** START Passage **

Tantalizingly, the spectacular promise of the exhibit itself is just the beginning of what the Autry has in store for buffs during this Summer of Sergio. In conjunction with the Autry Museum’s presentation, the Alex Film Society will be screening the restored three-hour Italian version of The Good, the Bad and the Ugly (with added scenes dubbed in English by Clint Eastwood and Eli Wallach) at the beautiful Glendale movie palace, the Alex, on July 23 at 7:00 p.m. (The Society’s Web site offers the conflicting information that the restored print being shown runs the length of the American release version— 161 minutes— but information available at the theatre itself confirms the 180-minute running time.) The screening will be preceded by a live performance from musician Alessandro Alessandroni, “the Whistler,” who recorded on Leone’s original soundtracks, as well as an introduction by Autry exhibit cocurator Sir Christopher Frayling, Rector at the Royal College of Art in London, chair of the Arts Council England, and author of Sergio Leone: Something to Do With Death, who will speak about Leone's films and his legacy. Of course, in the age of DVD and the home theater revolution, any opportunity to see The Good, the Bad and the Ugly on the big screen should be seized upon, and if you’re never seen a movie, classic or otherwise, at the Alex, I can’t imagine a better introduction to this spectacular showcase. If you are already familiar with the luxurious splendor of the Alex, no further prompting should be necessary. General admission tickets are $13.50, $9.50 for kids 12 and under, seniors 65 and older or groups of 10 or more, and $7 for Alex Film Society members, and are available daily at the Alex box office or by clicking here.
But, as they used to say on those late-night Ronco TV commercials, that’s not all. There will also be one-night only screenings of Once Upon a Time in the West (Wednesday, July 27, 8:00 pm.) and Once Upon a Time in America (Thursday, July 28, 8:00 p.m.) at the Arclight Cinemas in Hollywood. You can click here or here for further information on these screenings, though as of this writing (Sunday, June 5) none seems to have yet been posted. If you’re interested in either of these screenings (and you should be), keep checking and get your tickets as early as possible, because these special screenings at the Arclight tend to sell out fast, like hot rock concerts. And in case you missed them earlier in the week at the Alex, Mssrs. Alessandroni and Frayling will be at the Autry’s Wells Fargo Theater on Saturday, July 30 at 2:00 p.m. to introduce, in their own ways, a screening of A Fistful of Dollars. Admission is $10, $5 for Autry National Center members, and are available by clicking here.

** END Passage **
** START Listed records **

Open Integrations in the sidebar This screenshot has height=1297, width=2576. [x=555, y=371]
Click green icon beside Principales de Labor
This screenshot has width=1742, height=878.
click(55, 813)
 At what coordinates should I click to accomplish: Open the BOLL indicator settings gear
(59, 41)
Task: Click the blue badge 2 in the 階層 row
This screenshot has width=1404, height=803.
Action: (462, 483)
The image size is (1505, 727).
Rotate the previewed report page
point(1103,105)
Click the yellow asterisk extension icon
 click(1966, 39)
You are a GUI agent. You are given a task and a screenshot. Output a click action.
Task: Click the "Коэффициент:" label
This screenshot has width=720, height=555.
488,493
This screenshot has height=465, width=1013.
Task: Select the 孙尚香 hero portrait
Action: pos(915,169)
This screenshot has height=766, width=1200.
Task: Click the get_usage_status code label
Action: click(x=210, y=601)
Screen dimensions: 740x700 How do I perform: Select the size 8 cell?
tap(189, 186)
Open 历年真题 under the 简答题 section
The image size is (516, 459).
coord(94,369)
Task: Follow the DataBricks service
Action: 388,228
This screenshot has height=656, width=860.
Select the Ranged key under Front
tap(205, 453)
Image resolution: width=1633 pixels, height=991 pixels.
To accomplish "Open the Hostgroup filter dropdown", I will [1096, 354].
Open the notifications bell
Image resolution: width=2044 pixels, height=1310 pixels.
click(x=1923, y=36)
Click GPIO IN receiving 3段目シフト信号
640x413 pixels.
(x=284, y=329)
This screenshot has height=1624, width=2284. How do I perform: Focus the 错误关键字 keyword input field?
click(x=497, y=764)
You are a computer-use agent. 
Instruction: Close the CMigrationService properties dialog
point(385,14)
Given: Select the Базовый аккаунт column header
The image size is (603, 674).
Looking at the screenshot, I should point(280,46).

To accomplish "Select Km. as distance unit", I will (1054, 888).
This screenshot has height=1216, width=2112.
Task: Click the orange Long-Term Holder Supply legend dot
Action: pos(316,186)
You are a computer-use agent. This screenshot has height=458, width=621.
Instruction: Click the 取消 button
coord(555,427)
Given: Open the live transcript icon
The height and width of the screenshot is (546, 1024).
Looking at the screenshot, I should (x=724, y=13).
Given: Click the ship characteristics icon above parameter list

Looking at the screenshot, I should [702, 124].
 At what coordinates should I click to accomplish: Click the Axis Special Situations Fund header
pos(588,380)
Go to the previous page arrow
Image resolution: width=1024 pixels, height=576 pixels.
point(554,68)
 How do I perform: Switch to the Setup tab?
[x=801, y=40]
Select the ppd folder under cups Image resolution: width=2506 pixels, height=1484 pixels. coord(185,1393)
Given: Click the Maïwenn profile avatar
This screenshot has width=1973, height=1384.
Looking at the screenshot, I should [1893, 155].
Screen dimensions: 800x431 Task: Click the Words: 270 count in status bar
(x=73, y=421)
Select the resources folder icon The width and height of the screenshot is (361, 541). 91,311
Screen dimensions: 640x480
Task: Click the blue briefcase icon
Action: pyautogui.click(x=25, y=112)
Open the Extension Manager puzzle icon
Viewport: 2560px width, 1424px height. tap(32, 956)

** END Listed records **

:: Exercise aim ::
Continue the Sergio Leone screenings text, picking up after its last sentence. These entries are drawn from a different source than the text.

:: Answer to the task ::
But that’s not all! If you’re looking for entertainment under the stars, Ennio Morricone’s scores from the Leone films, plus other highlights of Italian movie music, can be heard at the Hollywood Bowl on Friday and Saturday evenings, August 26 and 27. Tickets for “La Dolce Vita: Italian Cool on a Hot Summer Night” can be purchased here or by calling 323-850-2000. And that same Saturday night, August 27, the Autry turns their south wall into an outdoor movie theater for four consecutive weeks of Leone classic westerns. You can bring blankets, chairs, food and friends, and every screening is free and open to the public. Show time is 8:00 p.m. The schedule:
Saturday, August 27: A Fistful of Dollars
Saturday, September 3: For a Few Dollars More
Saturday, September 10: The Good, the Bad and the Ugly
Saturday, September 17: Once Upon a Time in the West
Finally, Sir Christopher Frayling will have a new book available as an accompaniment to the exhibition, Once Upon a Time in Italy: The Westerns of Sergio Leone, that promises to be an invaluable addition to his Leone biography, Something to Do With Death and his earlier volume entitled Spaghetti Westerns. The new book is available now on a pre-order basis by clicking here .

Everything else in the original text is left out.